TO DO — Using the listing, copy each whole line that features "resolution".

SOURCE RECORDS —
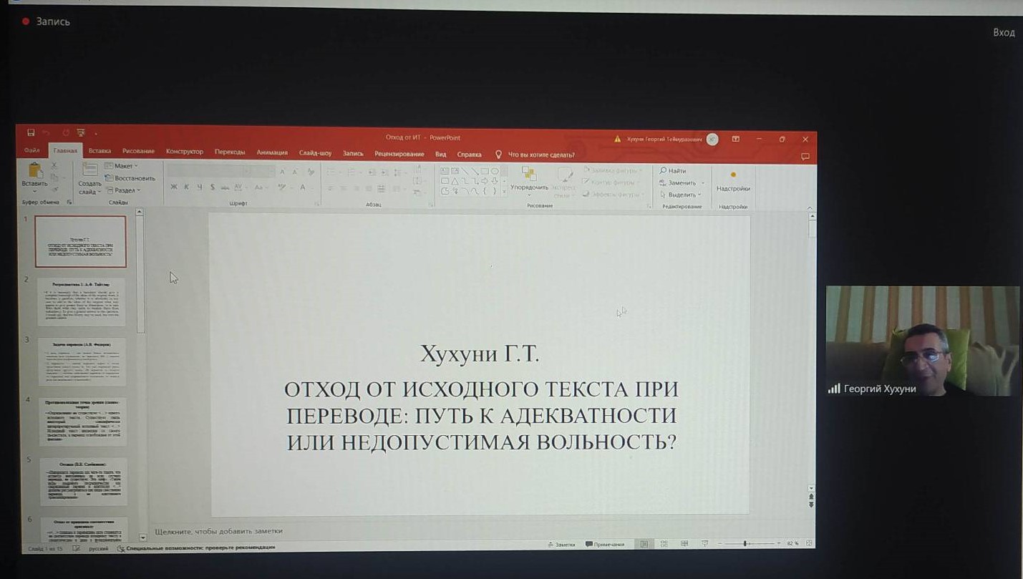
Task: Switch to Slide Sorter view icon
Action: [x=664, y=544]
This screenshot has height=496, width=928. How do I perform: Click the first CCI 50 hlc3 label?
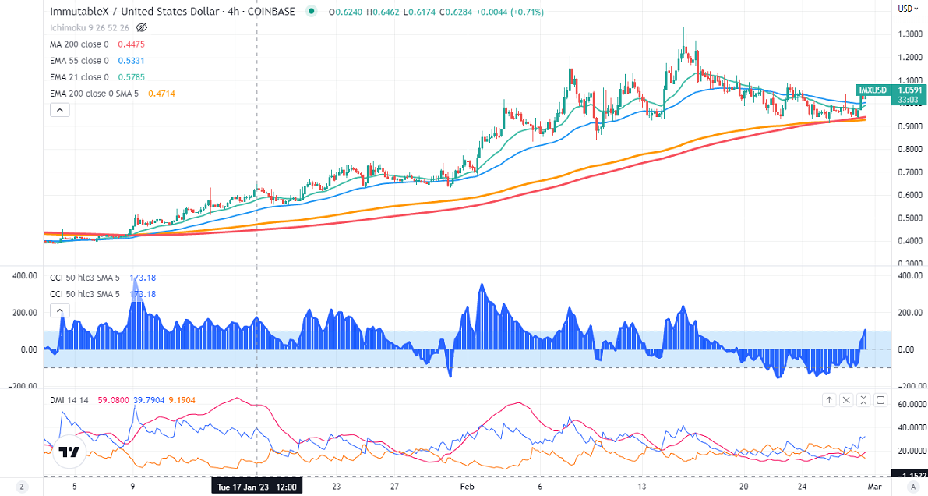pyautogui.click(x=85, y=277)
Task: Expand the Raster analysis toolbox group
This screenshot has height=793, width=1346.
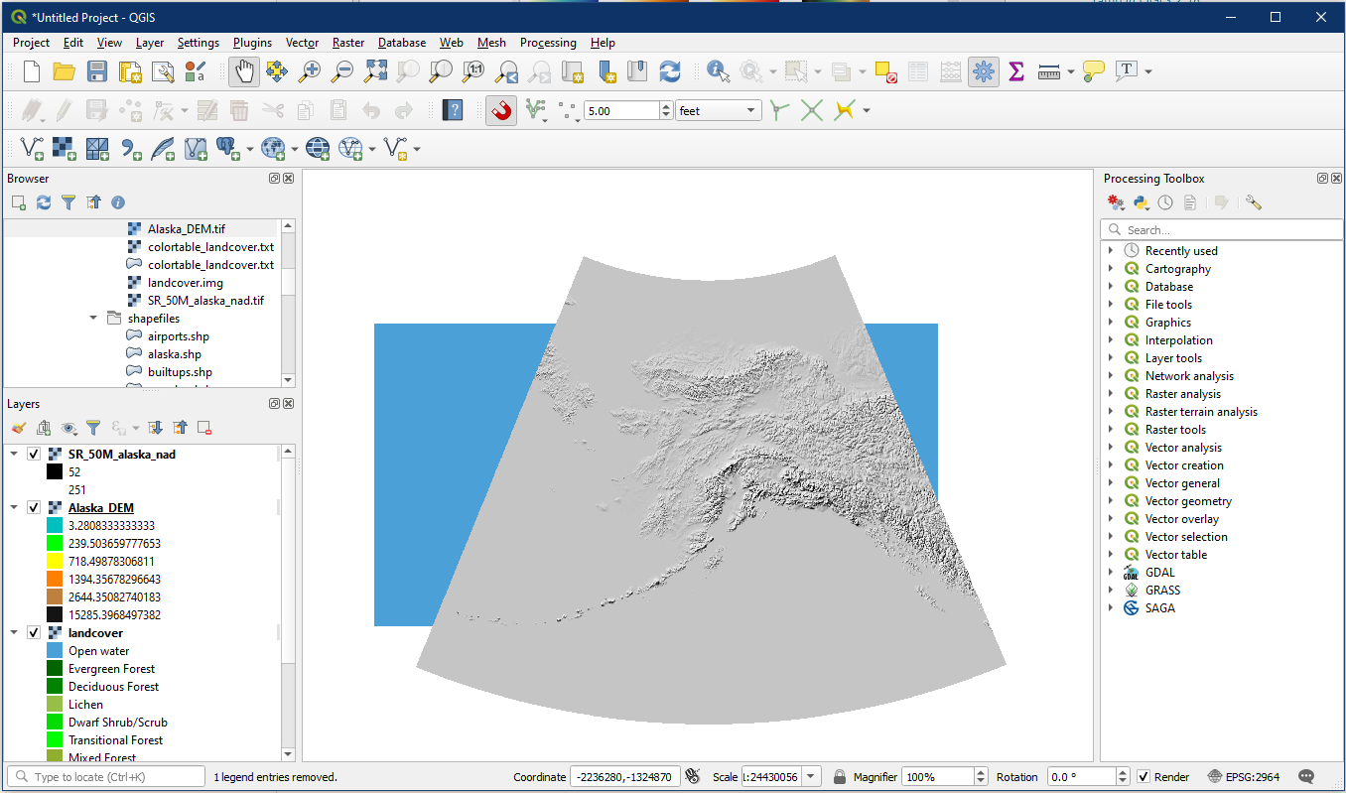Action: click(1111, 394)
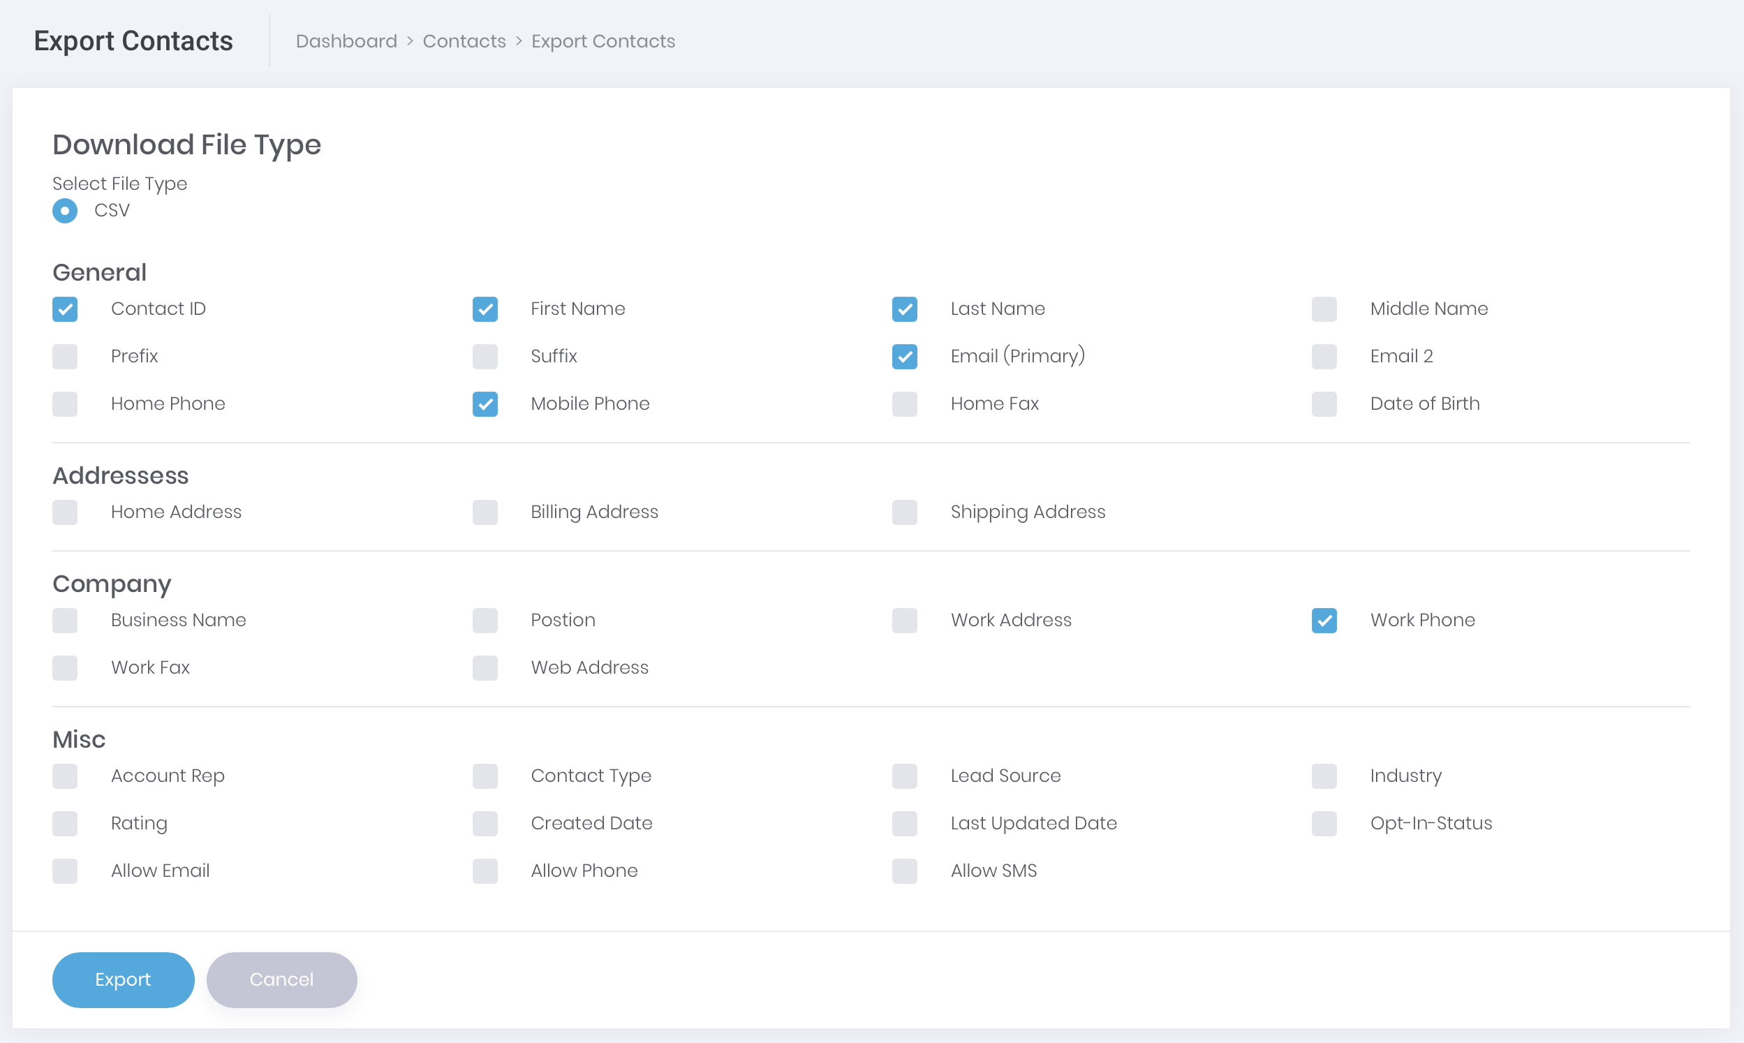The image size is (1744, 1043).
Task: Disable the Mobile Phone checkbox
Action: pyautogui.click(x=484, y=403)
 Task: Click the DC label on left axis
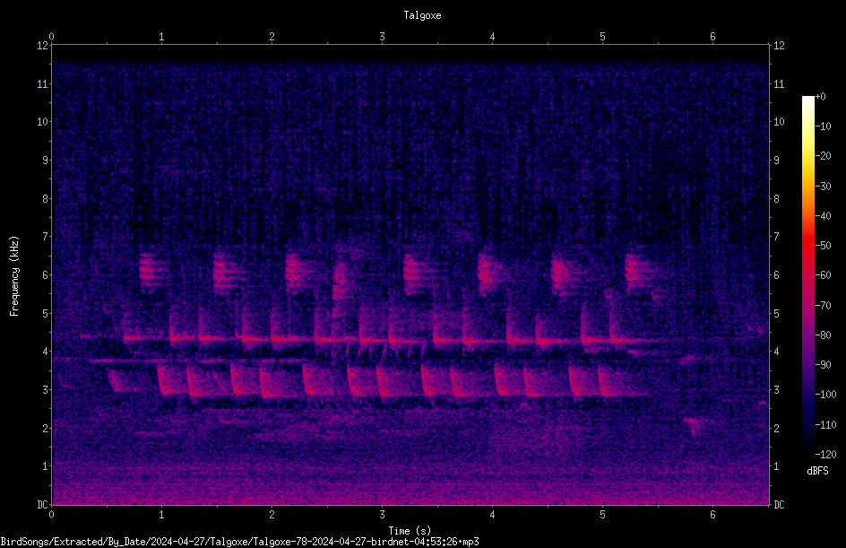(x=42, y=504)
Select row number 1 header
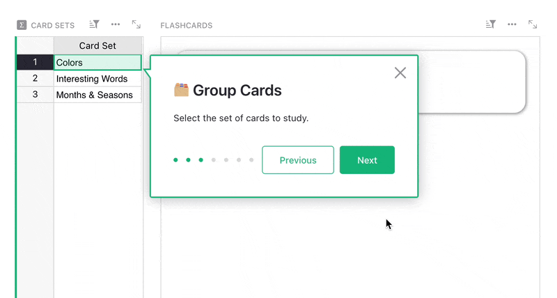Viewport: 557px width, 298px height. tap(35, 63)
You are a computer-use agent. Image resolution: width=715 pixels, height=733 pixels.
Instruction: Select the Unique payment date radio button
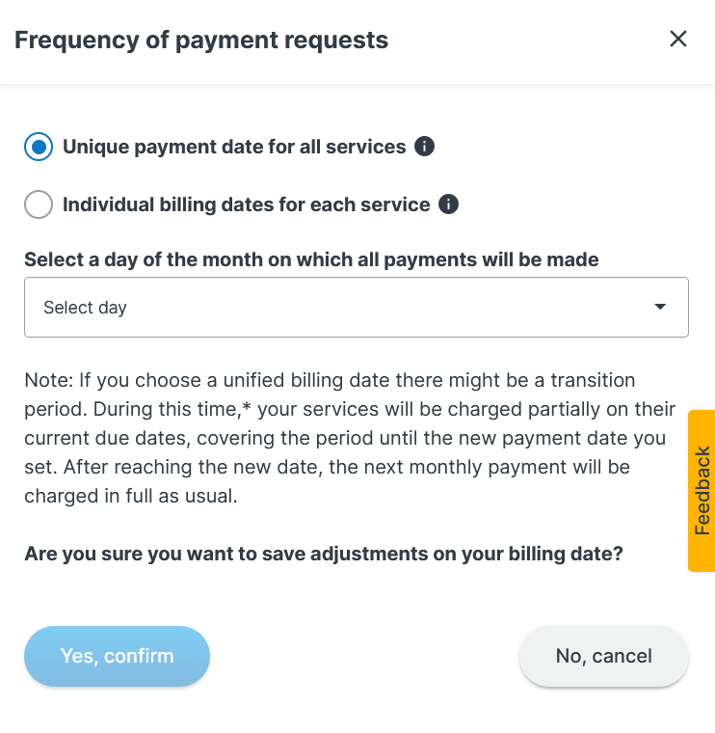(39, 147)

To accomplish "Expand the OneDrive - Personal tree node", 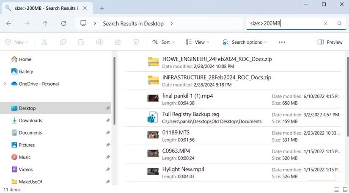I will point(5,84).
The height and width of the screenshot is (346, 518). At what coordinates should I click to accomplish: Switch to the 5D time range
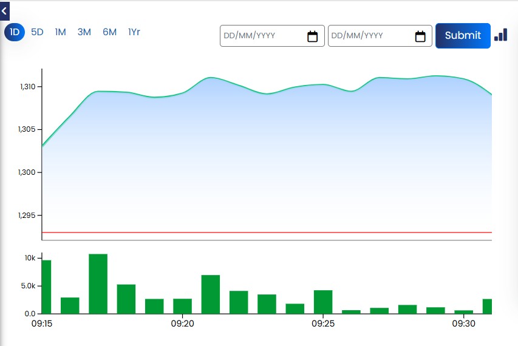coord(37,32)
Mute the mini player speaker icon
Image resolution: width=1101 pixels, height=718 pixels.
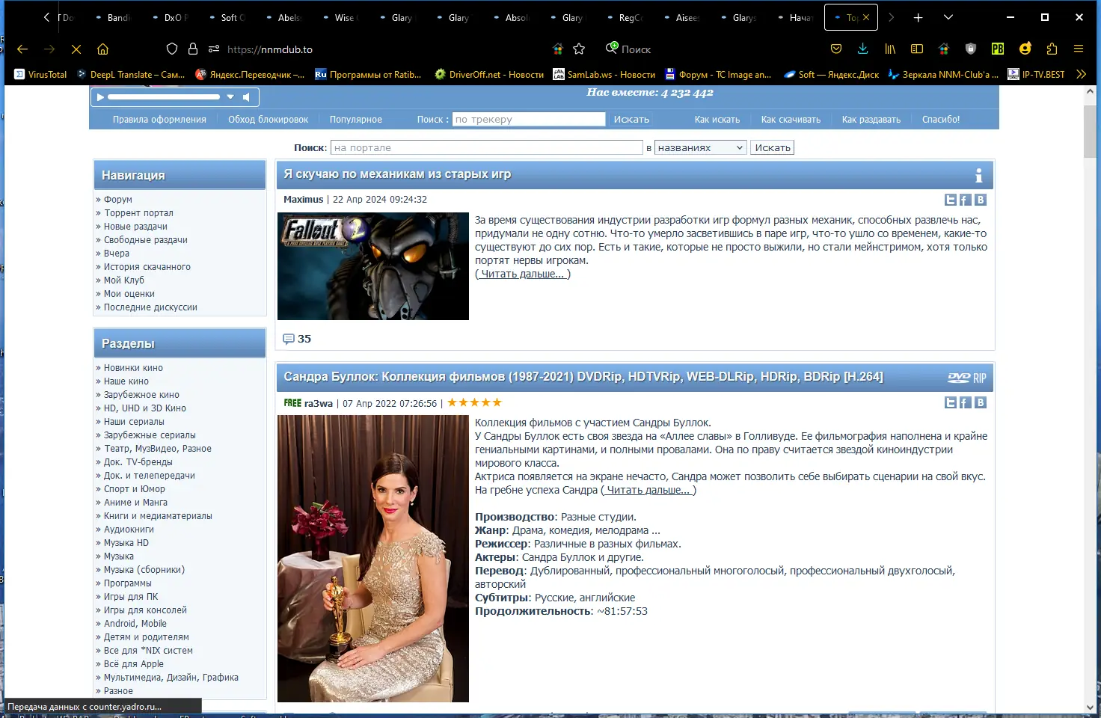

EXERCISE ANSWER —
You are a computer-use agent. Image resolution: width=715 pixels, height=733 pixels.
Image resolution: width=1101 pixels, height=718 pixels.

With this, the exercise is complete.